Our paper on autoregressive diffusion models for improved temporal predictions of complex PDE-based simulations is online now at https://arxiv.org/abs/2309.01745 (ACDM). Above you can see a preview output from a transonic turbulent flow case. Especially the shock waves around the obstacle are very tough here.
To summarize the results of ACDM: it’s highly accurate and turns a regular Neural PDE solver into a probabilistic method, i.e. it can compute different versions of the solution via posterior sampling. This is an example:
A key insight is also that the diffusion training (ACDM) yields an excellent temporal stability, despite being trained without any unrolling. Here’s a preview ACDM in orange versus a few baselines (GT in black):
Full abstract: Simulating turbulent flows is crucial for a wide range of applications, and machine learning-based solvers are gaining increasing relevance.

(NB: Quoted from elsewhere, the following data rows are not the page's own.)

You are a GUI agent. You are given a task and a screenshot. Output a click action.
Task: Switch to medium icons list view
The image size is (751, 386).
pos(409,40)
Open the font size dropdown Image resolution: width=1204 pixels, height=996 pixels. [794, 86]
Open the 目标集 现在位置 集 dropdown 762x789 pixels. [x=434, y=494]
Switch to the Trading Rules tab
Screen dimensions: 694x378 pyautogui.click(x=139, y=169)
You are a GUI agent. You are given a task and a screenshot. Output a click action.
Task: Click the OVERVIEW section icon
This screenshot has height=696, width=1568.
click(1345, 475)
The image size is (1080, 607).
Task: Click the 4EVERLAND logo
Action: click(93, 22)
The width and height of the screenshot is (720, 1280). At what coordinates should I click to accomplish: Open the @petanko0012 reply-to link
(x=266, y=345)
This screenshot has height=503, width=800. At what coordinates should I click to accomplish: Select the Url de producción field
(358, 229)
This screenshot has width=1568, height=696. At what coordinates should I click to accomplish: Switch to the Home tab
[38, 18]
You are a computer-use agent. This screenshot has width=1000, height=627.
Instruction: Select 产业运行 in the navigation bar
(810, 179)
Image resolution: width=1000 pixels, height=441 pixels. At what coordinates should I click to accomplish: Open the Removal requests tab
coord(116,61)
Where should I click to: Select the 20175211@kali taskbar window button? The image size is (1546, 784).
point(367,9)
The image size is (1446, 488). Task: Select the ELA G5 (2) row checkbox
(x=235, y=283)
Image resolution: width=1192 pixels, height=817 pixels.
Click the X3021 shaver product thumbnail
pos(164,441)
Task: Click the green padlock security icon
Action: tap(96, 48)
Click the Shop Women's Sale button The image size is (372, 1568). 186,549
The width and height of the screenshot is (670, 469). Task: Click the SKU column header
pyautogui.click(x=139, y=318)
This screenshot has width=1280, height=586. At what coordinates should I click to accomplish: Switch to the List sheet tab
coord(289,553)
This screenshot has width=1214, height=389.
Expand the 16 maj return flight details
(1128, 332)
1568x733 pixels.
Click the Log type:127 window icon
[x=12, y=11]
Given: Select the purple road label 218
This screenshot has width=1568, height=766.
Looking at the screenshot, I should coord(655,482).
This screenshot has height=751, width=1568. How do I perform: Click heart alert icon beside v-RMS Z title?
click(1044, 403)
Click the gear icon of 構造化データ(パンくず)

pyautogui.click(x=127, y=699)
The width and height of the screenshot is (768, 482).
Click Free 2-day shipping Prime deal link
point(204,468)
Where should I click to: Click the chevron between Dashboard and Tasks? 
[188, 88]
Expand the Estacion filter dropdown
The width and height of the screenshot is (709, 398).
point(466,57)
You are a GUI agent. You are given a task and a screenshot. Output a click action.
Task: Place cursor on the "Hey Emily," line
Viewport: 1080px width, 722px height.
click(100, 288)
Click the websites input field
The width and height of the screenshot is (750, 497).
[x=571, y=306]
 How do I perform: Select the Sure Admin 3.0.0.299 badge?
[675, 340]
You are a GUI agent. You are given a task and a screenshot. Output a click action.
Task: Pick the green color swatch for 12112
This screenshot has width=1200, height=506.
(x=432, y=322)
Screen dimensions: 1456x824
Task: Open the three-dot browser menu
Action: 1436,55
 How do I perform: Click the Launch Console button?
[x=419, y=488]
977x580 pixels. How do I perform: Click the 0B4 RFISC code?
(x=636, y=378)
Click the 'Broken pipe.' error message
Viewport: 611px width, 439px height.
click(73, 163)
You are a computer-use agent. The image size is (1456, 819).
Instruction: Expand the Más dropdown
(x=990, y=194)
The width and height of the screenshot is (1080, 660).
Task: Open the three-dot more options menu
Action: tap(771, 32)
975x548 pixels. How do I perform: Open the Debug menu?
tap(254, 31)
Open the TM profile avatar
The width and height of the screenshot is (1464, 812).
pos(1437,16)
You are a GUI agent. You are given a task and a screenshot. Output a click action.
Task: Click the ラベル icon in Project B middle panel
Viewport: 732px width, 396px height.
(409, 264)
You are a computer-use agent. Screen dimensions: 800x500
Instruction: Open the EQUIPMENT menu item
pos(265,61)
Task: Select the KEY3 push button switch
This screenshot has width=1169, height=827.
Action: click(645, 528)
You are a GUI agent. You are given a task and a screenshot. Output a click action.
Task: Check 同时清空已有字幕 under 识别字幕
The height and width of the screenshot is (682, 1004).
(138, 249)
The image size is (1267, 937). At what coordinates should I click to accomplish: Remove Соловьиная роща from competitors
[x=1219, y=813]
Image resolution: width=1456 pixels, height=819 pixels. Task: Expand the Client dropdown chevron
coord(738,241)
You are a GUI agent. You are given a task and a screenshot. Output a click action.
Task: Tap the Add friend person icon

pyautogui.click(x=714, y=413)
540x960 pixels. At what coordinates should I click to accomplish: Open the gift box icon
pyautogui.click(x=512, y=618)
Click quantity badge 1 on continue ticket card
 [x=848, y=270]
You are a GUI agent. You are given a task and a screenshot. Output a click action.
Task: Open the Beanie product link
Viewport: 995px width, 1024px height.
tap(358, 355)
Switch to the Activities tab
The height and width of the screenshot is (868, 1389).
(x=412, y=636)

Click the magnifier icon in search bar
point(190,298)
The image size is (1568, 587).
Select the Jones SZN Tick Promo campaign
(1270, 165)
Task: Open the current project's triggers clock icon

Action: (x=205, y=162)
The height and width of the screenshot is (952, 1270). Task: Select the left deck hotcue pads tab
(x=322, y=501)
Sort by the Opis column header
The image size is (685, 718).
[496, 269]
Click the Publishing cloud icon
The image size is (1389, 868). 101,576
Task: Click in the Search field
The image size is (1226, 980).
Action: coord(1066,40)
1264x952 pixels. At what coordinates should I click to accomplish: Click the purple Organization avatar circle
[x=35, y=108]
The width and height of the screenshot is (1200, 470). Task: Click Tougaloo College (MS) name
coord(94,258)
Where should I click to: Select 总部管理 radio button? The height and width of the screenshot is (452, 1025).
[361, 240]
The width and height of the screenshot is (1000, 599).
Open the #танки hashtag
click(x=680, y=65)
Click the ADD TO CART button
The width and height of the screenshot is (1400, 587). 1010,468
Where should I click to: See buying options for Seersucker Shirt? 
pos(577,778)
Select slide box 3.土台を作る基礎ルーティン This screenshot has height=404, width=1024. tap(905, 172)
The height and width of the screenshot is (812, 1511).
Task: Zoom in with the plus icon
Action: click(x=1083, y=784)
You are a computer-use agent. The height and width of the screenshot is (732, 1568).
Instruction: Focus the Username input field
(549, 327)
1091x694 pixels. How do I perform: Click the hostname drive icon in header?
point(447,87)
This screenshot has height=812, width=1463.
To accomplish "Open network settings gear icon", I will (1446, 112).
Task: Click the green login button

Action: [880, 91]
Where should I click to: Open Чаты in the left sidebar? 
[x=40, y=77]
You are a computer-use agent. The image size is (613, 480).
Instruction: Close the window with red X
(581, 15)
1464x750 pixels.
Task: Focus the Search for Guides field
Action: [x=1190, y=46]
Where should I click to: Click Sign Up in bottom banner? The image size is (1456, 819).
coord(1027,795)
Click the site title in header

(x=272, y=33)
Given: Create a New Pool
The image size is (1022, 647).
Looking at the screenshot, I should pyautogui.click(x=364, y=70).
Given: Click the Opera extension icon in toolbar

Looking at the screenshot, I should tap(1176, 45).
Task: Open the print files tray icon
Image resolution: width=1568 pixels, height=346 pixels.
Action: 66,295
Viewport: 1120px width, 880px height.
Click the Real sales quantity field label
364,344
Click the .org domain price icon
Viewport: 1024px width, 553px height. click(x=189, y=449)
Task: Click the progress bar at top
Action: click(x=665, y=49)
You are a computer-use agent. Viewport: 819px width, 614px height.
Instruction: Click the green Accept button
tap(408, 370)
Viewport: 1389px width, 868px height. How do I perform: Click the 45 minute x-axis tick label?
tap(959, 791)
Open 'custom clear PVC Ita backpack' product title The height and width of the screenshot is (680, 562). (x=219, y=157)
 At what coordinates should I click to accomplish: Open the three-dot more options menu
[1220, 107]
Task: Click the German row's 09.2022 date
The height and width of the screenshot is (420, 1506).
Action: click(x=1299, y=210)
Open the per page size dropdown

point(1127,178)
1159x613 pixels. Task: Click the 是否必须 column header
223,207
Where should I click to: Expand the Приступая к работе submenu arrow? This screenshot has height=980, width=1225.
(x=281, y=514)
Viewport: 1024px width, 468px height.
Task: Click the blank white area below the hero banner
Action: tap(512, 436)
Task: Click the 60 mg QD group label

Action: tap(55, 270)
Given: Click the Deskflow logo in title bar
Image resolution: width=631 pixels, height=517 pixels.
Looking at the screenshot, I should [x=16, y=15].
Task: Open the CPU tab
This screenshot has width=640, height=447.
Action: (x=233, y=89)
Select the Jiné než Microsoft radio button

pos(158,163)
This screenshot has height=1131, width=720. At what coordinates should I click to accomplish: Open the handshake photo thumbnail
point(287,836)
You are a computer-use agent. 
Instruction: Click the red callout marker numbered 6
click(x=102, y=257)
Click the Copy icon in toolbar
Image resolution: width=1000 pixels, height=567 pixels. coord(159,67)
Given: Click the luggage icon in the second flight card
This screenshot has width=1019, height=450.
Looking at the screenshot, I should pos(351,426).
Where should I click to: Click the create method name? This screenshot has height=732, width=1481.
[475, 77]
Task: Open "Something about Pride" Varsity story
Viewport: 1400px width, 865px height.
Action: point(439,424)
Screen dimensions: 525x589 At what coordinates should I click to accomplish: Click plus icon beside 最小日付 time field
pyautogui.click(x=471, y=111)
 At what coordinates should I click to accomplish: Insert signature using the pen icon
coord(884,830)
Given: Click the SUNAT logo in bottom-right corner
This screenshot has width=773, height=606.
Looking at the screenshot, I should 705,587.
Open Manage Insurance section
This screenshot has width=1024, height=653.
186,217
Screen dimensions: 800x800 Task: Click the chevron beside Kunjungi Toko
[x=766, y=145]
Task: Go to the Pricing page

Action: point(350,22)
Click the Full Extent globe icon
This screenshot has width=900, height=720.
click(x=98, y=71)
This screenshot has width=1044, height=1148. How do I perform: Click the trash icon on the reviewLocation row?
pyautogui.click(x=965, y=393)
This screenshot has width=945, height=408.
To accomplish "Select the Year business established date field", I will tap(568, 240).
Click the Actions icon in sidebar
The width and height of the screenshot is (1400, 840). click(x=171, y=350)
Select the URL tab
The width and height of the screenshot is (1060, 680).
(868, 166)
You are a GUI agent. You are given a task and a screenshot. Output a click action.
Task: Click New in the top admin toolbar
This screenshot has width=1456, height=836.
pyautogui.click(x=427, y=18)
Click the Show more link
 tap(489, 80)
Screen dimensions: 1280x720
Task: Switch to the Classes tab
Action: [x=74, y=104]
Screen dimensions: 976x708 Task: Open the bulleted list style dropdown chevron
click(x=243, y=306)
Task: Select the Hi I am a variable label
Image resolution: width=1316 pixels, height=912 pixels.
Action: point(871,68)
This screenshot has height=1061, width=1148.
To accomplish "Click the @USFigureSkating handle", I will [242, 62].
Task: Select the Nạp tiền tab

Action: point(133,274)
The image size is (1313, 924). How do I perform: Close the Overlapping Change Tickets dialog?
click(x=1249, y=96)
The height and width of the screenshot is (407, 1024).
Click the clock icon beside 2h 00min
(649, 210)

However, achieving stability when generalizing to longer rollout horizons remains a persistent challenge for learned PDE solvers. We address this challenge by introducing a fully data-driven fluid solver that utilizes an autoregressive rollout based on conditional diffusion models. We show that this approach offers clear advantages in terms of rollout stability compared to other learned baselines. Remarkably, these improvements in stability are achieved without compromising the quality of generated samples, and our model successfully generalizes to flow parameters beyond the training regime. Additionally, the probabilistic nature of the diffusion approach allows for inferring predictions that align with the statistics of the underlying physics. We quantitatively and qualitatively evaluate the performance of our method on a range of challenging scenarios, including incompressible Navier-Stokes and transonic flows, as well as isotropic turbulence.